Со мной заговорил Кристополк. Его голос, дрожа от старости и усталости, был чистым, не усиленным с помощью магии, как это обычно любят делать местные чародеи, чтобы придать своей речи немного внушительности:
– Наконец-то! Тебентил всё-таки помнит о нас! Славься великий Сакраарх! Но почему только один?
Не дождавшись ответа и даже не обратив внимание на то, что я отличаюсь от всех сатлармов, которых он мог видеть, тут же отвечал:
– Не важно, друг мой. Главное, что ты пришёл. А это значит, что мы можем упокоиться с миром в руках нашего заботливого отца, в его светлейших чертогах, ожидая того дня, когда он поднимет нас из праха. Пойдём. Мы покажем тебе место нашего захоронения.
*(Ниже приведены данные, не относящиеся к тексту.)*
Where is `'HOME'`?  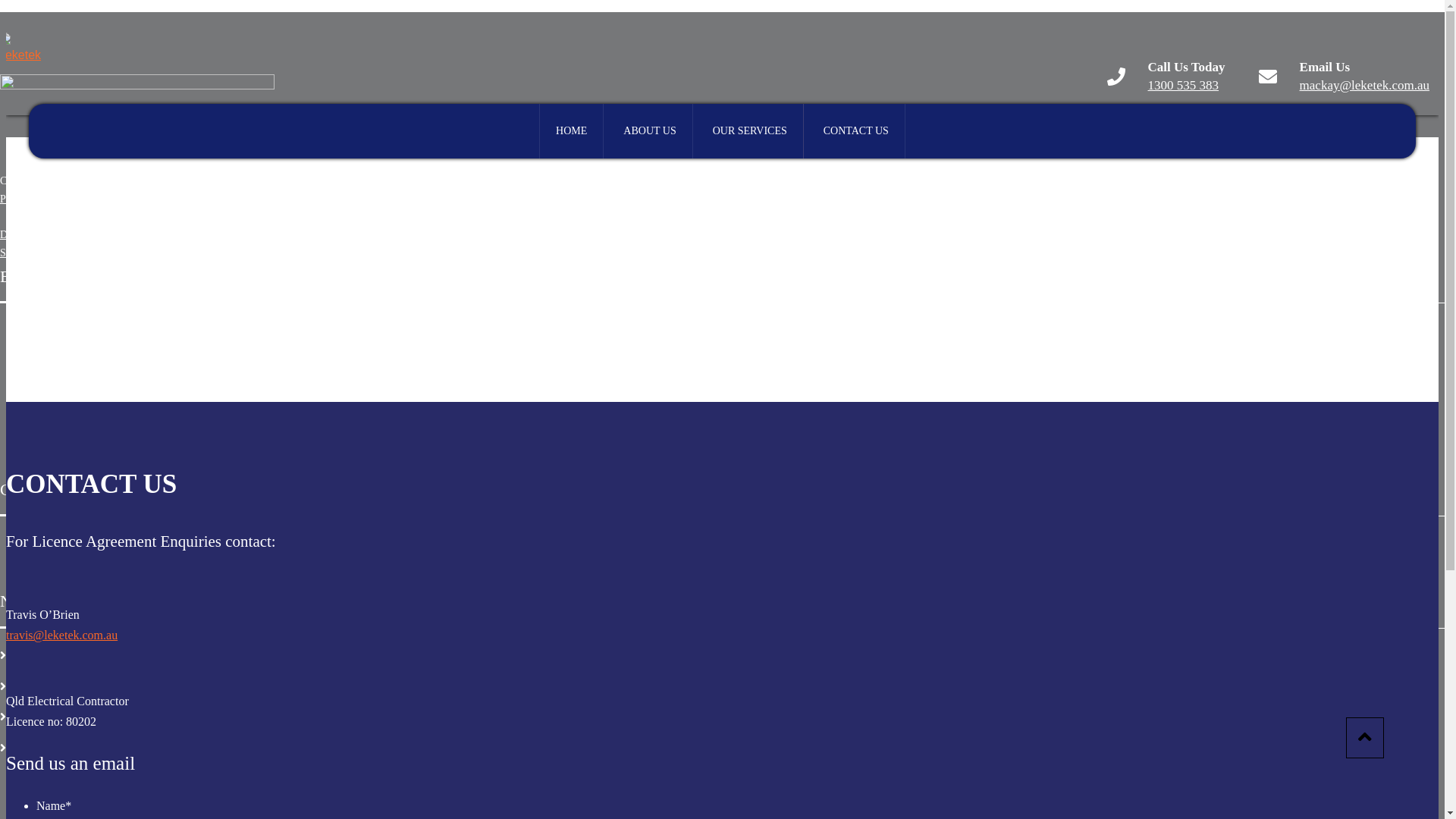 'HOME' is located at coordinates (570, 130).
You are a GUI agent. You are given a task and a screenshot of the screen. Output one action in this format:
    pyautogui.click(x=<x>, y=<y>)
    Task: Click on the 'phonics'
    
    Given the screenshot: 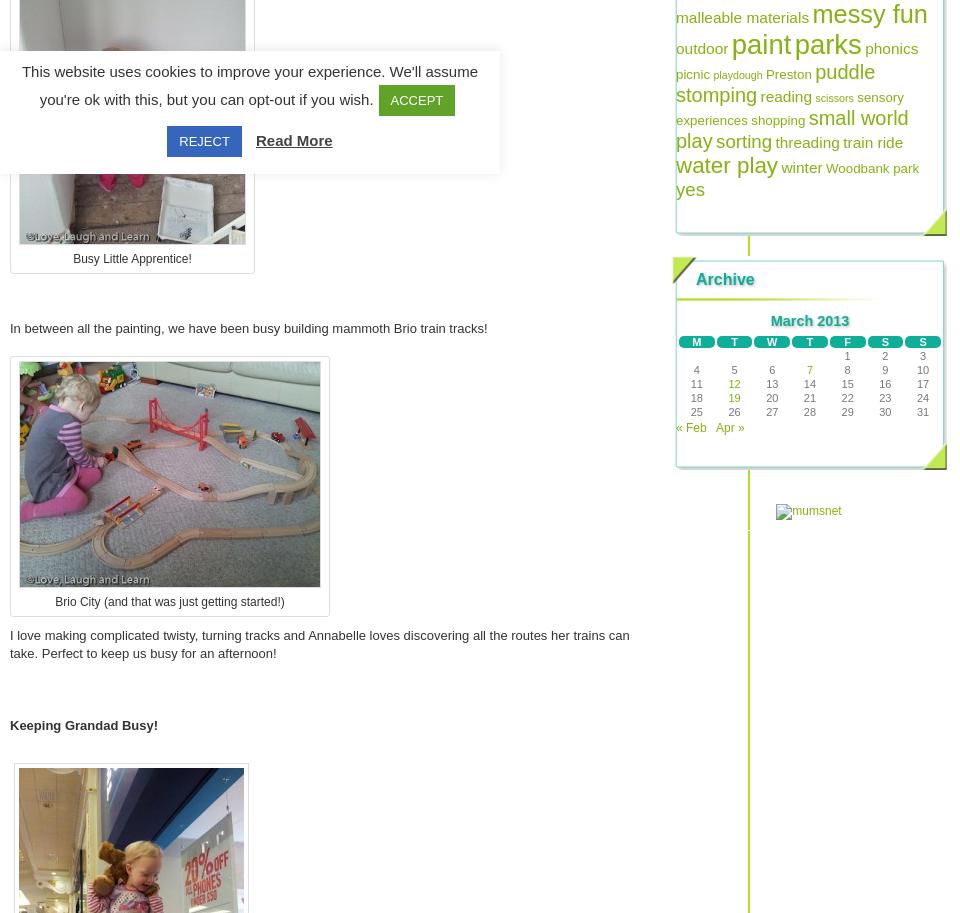 What is the action you would take?
    pyautogui.click(x=890, y=47)
    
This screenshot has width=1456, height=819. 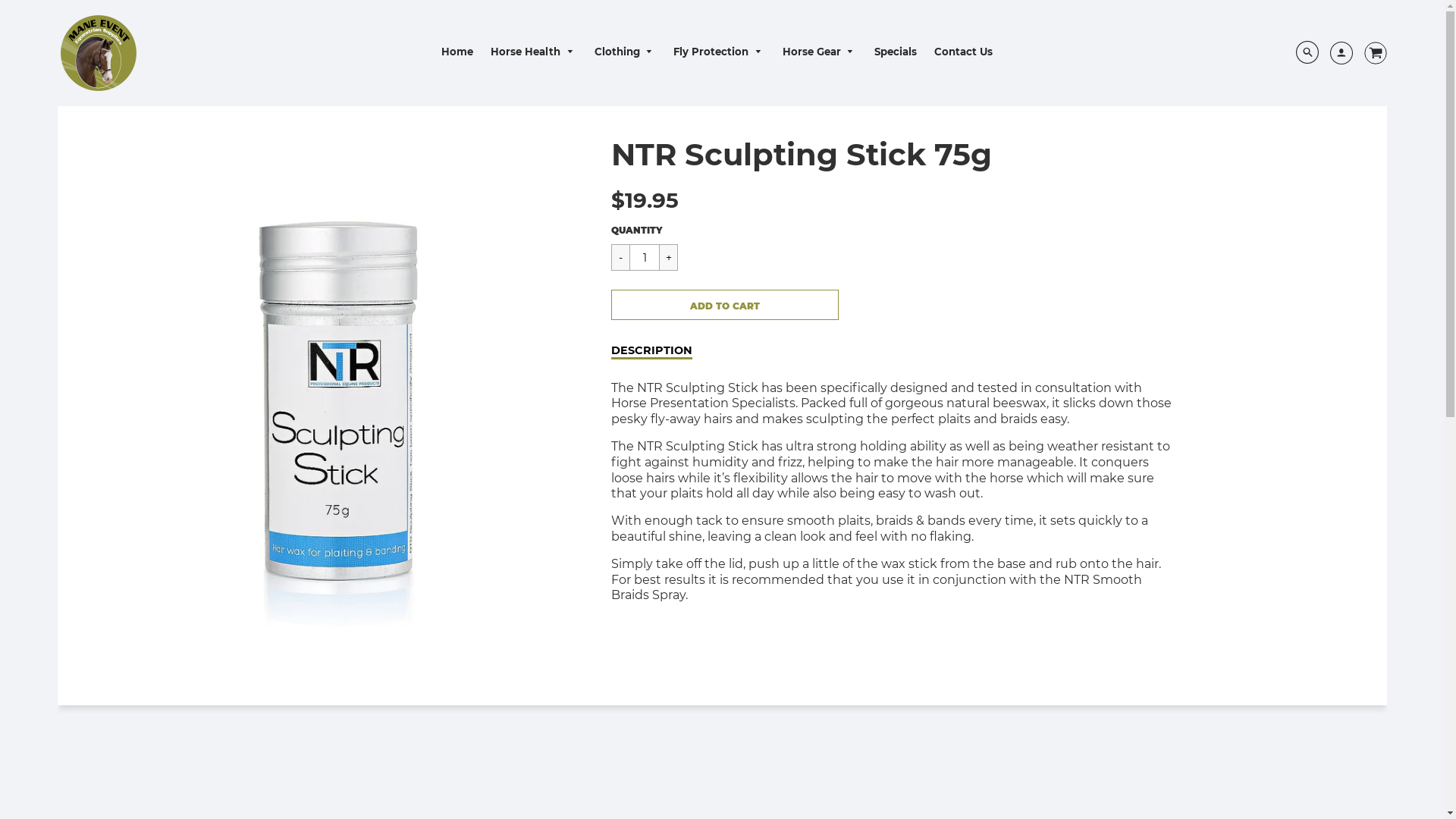 I want to click on 'Clothing', so click(x=585, y=51).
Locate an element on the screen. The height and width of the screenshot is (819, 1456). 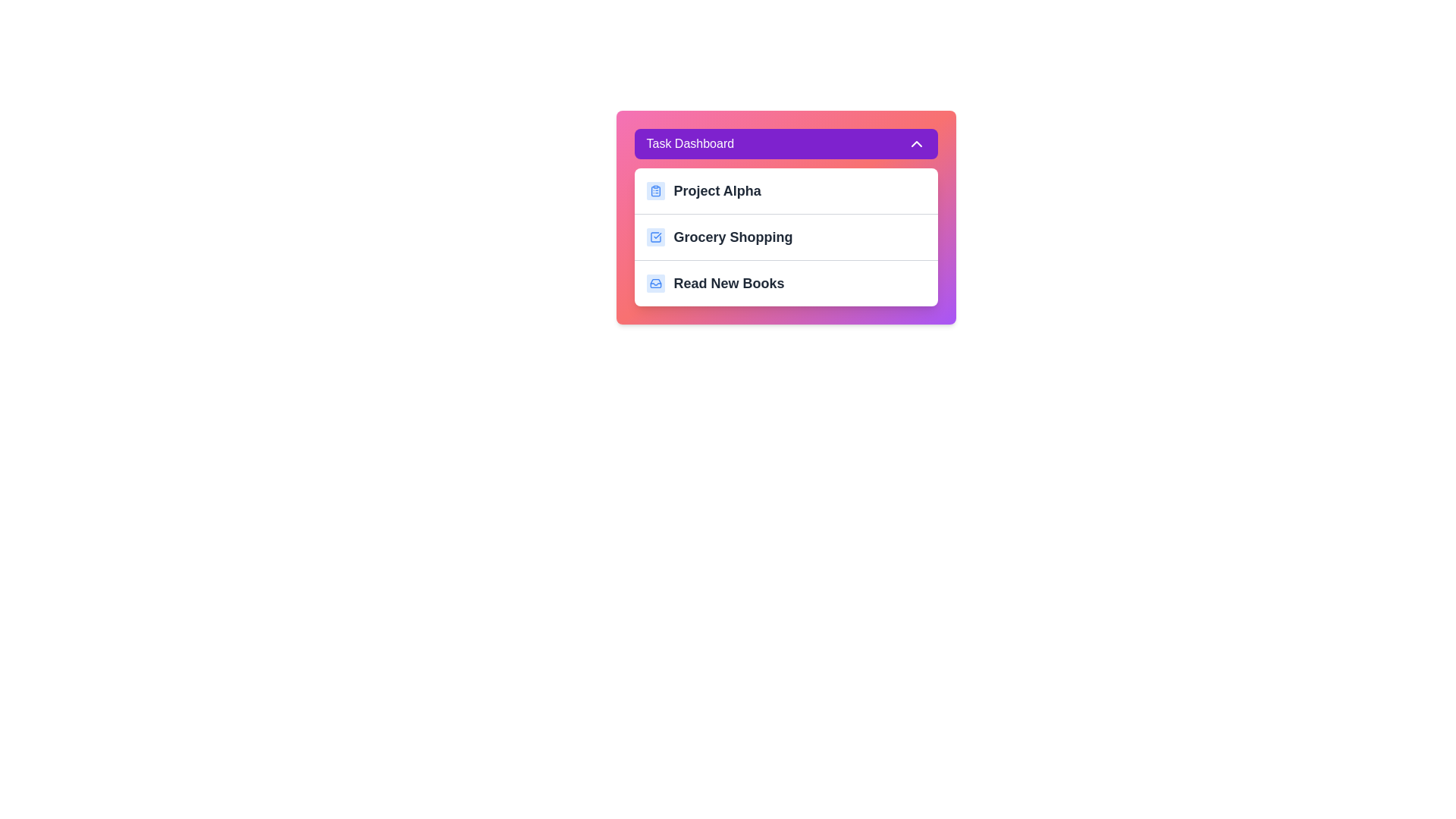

Он применил на себя магию, чтобы укрепить собственное тело, а после заторопился на юг, туда, где невдалеке виднелся лес. Именно там, под корнями деревьев, воители скорби устроили погост, в котором покоились все, кто раньше практиковали тёмные искусства по указанию Святой Империи. Даже отсюда уже можно было видеть, как многочисленные души взывают ко мне, чтобы я даровал им освобождение. И скоро они получат желаемое.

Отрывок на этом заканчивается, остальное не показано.